Sono stati in tanti, forse più di cinquecento, i cittadini che hanno partecipato alla manifestazione del Primo Marzo a Parma per richiedere il rispetto dei diritti dei migranti, il riconoscimento della cittadinanza e del diritto di voto. Ma non abbastanza se si considera che in una realtà come quella parmigiana solo la comunità albanese conta più di cinquemila residenti.
Molte le organizzazioni che hanno aderito al Comitato Primo Marzo, organizzatore dell’iniziativa: Mani, Casa Cantoniera, CGIL, Libera-Parma, Gruppo Anarchico A.
Cieri, Emergency, N’ZASSA AFRICA, Giovani Comunisti, Associazione Albanesi Scanderberg,Vox Aquila, e tante altre. Nella piazza più importante della città, il cielo si è coperto di decine di bandiere rosse, invece i giornalini con falce e martello hanno rubato la scena ai bracciali e le collane di carta gialli, colore della giornata. Un momento meraviglioso e pieno di significato che ha regalato mille sorrisi a tutti i presenti è stato la parata della comunità indiana con musica etnica, striscioni, altoparlanti su un carro che si può definire “Carro della conoscenza” (vedi foto). I giovani presenti erano per la maggior parte italiani e membri di associazioni giovanili piuttosto che stranieri in protesta. Associazioni quali Scanderbeg, N’ZASSA AFRICA, Emergency sembravano più un contorno che veri rappresentanti della manifestazione. La pubblicizzazione del proprio credo politico e delle proprie bandiere, potrebbe spiegare perché nel tragitto verso il luogo della manifestazione abbiamo incontrato tanti stranieri che andavano nel verso opposto. È nota per molti la sfiducia dei migranti nella politica e il loro senso di inferiorità, spesso convinti di non poter fare niente per cambiare le cose. “Speravamo in una più larga partecipazione da parte di tutti gli stranieri residenti a Parma”, ci dice Elvira, associata di “Scanderbeg”. “I colori delle bandiere distolgono l’attenzione dal vero senso di questa giornata”, – aggiunge Durim, anch’esso associato di “Scanderbeg”. Condivide l’idea di Durim anche O.

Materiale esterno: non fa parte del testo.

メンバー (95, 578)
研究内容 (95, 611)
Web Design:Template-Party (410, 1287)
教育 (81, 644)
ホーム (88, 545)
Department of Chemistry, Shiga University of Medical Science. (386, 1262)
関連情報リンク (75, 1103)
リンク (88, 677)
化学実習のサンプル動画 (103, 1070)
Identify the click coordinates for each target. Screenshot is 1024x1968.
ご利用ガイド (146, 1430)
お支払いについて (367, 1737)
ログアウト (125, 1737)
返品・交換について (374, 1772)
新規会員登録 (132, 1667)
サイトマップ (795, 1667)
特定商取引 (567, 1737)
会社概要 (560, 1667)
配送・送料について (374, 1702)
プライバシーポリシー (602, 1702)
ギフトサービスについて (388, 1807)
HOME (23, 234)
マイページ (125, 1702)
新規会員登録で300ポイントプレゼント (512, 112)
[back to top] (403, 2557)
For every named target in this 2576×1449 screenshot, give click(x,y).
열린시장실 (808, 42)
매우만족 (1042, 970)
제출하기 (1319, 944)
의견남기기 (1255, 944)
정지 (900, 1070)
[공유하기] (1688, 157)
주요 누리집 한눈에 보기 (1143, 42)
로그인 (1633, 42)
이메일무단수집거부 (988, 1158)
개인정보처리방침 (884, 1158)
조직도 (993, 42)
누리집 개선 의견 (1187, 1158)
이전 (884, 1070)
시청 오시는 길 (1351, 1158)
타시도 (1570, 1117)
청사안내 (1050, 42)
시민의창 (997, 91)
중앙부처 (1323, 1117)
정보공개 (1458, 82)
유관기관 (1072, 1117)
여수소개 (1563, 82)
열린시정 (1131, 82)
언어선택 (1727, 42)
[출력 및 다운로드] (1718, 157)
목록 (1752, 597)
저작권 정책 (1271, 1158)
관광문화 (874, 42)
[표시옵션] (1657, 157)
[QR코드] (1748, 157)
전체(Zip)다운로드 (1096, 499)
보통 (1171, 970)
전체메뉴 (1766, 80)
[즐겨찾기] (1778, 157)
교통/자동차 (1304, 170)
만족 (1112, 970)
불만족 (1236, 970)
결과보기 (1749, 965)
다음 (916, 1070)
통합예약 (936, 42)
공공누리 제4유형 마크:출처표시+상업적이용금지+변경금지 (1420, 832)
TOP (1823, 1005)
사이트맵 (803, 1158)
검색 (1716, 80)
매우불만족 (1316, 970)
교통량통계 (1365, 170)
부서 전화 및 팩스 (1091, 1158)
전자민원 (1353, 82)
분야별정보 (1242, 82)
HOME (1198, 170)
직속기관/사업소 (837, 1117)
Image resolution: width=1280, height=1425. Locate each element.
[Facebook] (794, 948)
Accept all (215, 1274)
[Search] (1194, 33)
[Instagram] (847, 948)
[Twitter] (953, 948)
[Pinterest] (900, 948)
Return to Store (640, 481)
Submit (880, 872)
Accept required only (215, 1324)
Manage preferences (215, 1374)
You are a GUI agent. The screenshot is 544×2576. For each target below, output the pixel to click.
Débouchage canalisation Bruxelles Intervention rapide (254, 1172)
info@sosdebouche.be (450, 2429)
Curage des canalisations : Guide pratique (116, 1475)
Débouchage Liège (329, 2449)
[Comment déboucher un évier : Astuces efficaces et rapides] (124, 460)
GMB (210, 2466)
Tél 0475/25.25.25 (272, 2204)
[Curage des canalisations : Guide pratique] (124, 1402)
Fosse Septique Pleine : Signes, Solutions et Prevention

A., partecipante indipendente alla manifestazione: “Il credo politico di qualsiasi colore in occasioni cosi importanti per le comunità straniere deve starsene fuori”. Infatti, il giorno dopo, i giornali hanno scritto poco sulle vere associazioni aderenti all’iniziativa e le singole persone direttamente coinvolte. Cosi, il senso del Primo Marzo, quello di una voce univoca da riconoscere e da rispettare e soprattutto della giornata dedicata agli immigrati, non è venuto fuori del tutto. Il Primo Marzo doveva essere un giorno senza il contributo di chi incide per più del dieci percento nel Pil nazionale per dimostrare la loro importanza nella crescita del paese. Un giorno intero per dare voce ai diritti riconosciuti dalla Costituzione per far capire che la lotta contro la criminalità non può essere svolta contro i stranieri. Ventiquattro ore per ricordare ai cittadini italiani che sono gli immigrati ad aver popolato il mondo portando con sé storia e conoscenza. Ventiquattro ore che auguriamo il prossimo anno siano vissute direttamente e orgogliosamente, più di tutti, dagli stranieri in prima persona.